:: Provided data

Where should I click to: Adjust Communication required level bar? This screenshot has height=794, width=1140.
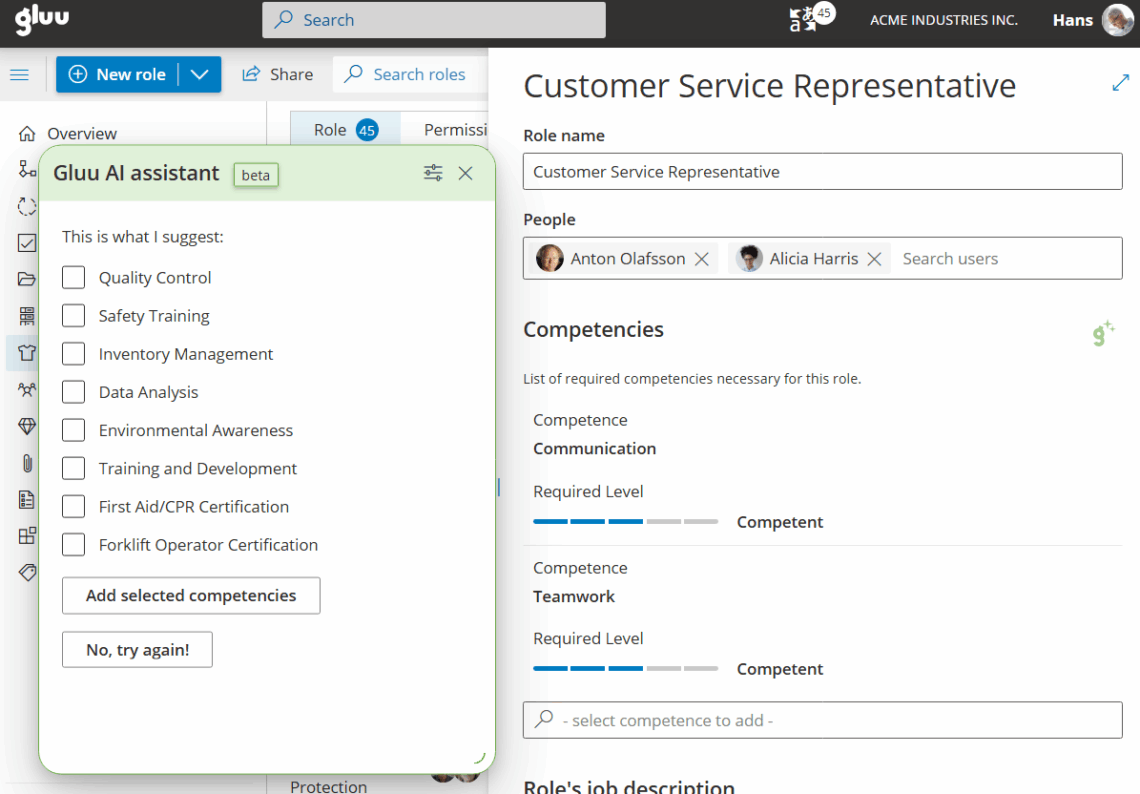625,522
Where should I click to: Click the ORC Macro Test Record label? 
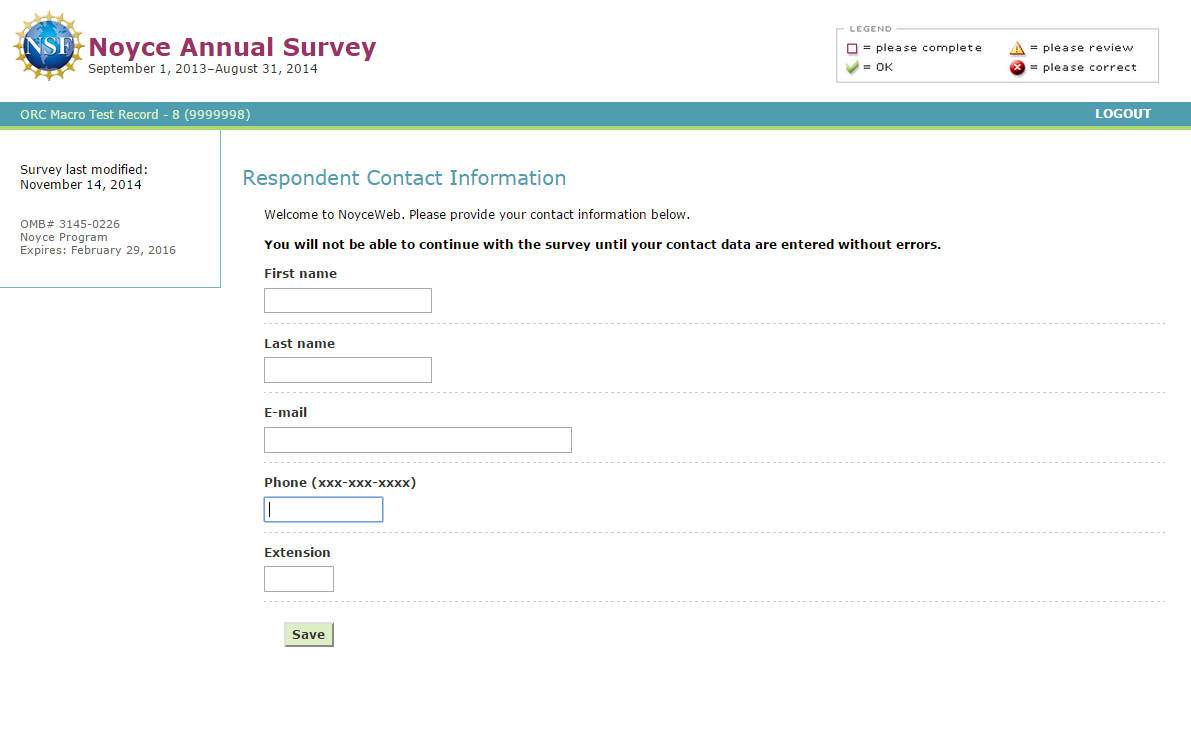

::::
:: Provided data

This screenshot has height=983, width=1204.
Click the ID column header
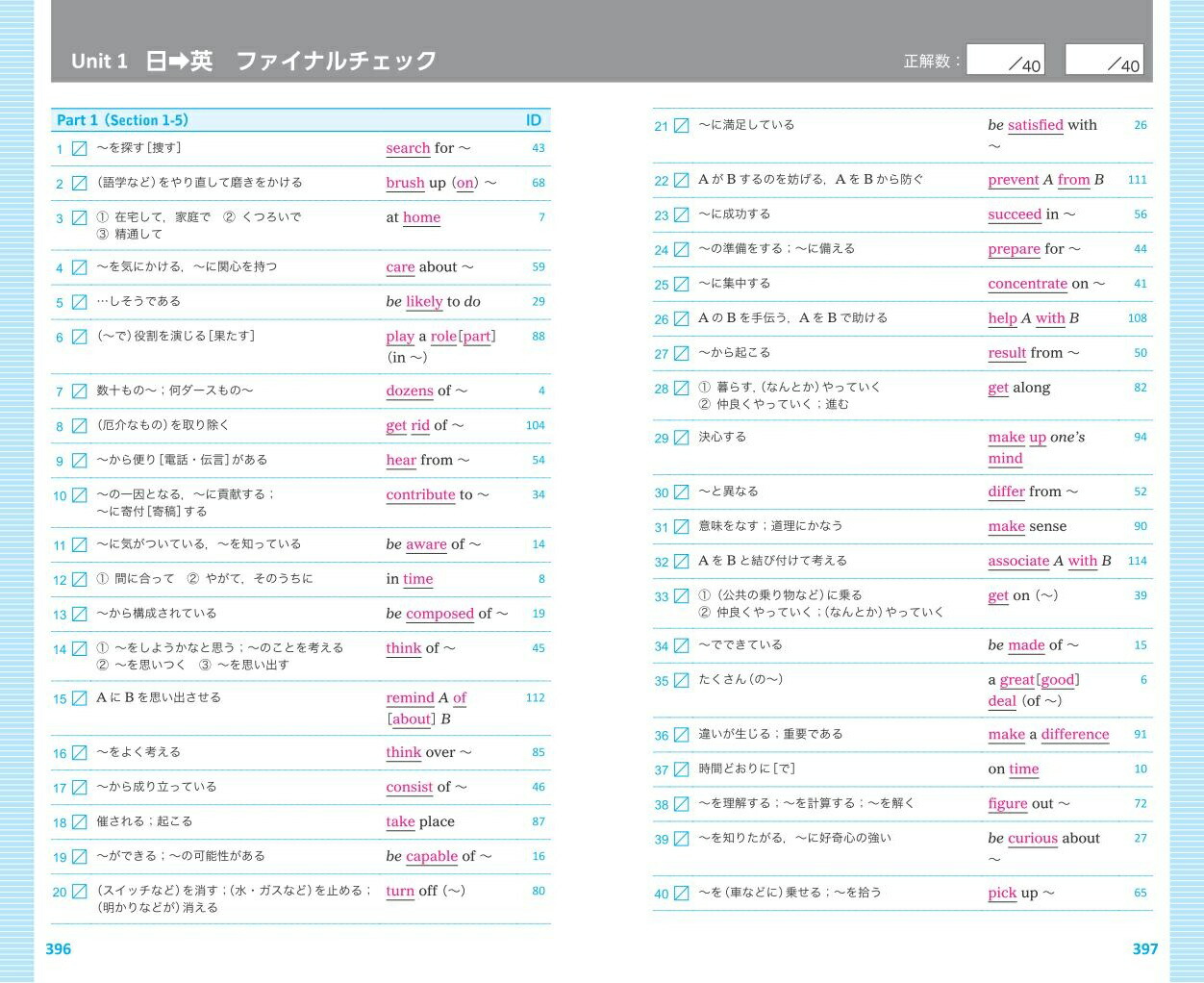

::::

What this task involves – Set down again, word for word, every line from the one with "Where should I click to: Adjust" to the one with "Where should I click to: Click" in the entries above, and omit the pictures.

Solution for this problem –
Where should I click to: Adjust Communication required level bar? This screenshot has height=794, width=1140.
625,522
Where should I click to: Click the ORC Macro Test Record label? 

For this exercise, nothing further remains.